As enterprisers find different creative models to do business. The government(s) of different countries find ways how to levy tax on the different models which are out of the preview of the taxation regime in the country to scale up the revenue of the exchequer. The same is the topic of the discussion wherein the Government of India in the year 1991 have formed a committee to look into various economic activities and see how to balance the growth of the country through the levy of tax on the services. The government has proposed to form a committee known as Chelliah Committee on tax reforms. The said report was prepared by very eminent individuals who have discussed the topic of taxation and economics, out of many topics there was a chapter specific on “Taxation on Service Tax” under the Indirect Tax regime. Pursuant to the report, the government had legislated the Service Tax regime. Briefly, the Service Tax was implemented in the year 1994 by way of the enactment of Chapter V of the Finance Act 1994.

Under the said enactment the scope of levy of tax was limited to a few services however it was widened by way of several amendments. Also, it is pertinent to note that the Services Tax regime mentioned under Chapter V of the Finance Act, 1994 stands omitted and the legislature has introduced the Central Goods and Service Tax Act, 2017.

The legislature has also under the said enactment included the penalty provision for those assesses who failed to comply with the Services Tax regime and escape the tax liability therefore as a consequence those assesses have to pay a penalty as per the rule established.
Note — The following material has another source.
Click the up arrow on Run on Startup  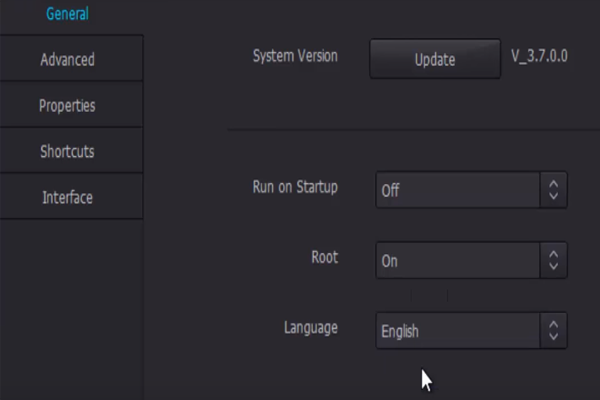554,183
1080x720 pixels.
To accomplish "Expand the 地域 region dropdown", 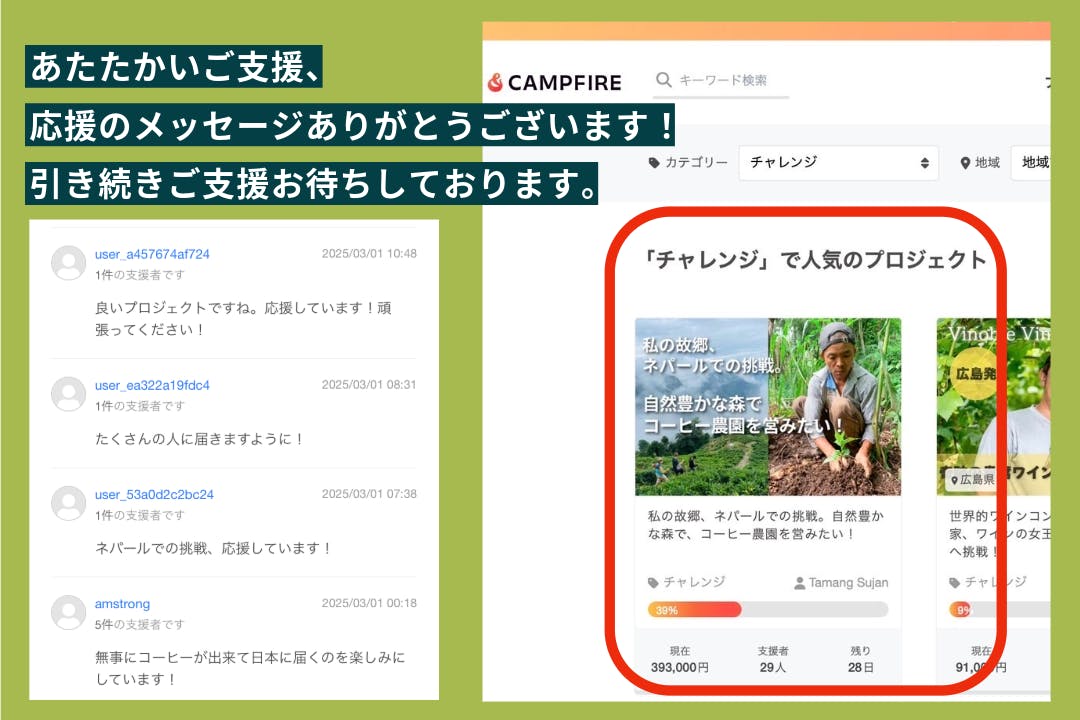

Now the same can be understood by way of an example: –

Hypothetical Question?

 Presuming that Mr A is running an enterprise involved the business of promotion and marketing of men clothing range and for the same have taken registration of Service Tax “business asuilaeria service” defined under Section 65(19) of Finance Act, 1994, as amended from time to time and has failed to comply with the law. The Assessing Officer (AO) has issued a Show Cause Notice (SCN) alleging that you have escaped the liability to pay XXXXX amount and under section so and so and since you have failed there is a penalty which you have to face. Hence the Assessing officer (AO) invokes Sections 77 and 78 of the Service Tax Chapter V of the Finance Act,1994.  Now the assessee may consider filing a draft reply after due consultation. The reply will consist of the Statement of Facts, Reply on Merits, and the Prayer clause wherein the assessee will explain that the concerned company has complied with the law and therefore the penalty provision invoked shall be dropped.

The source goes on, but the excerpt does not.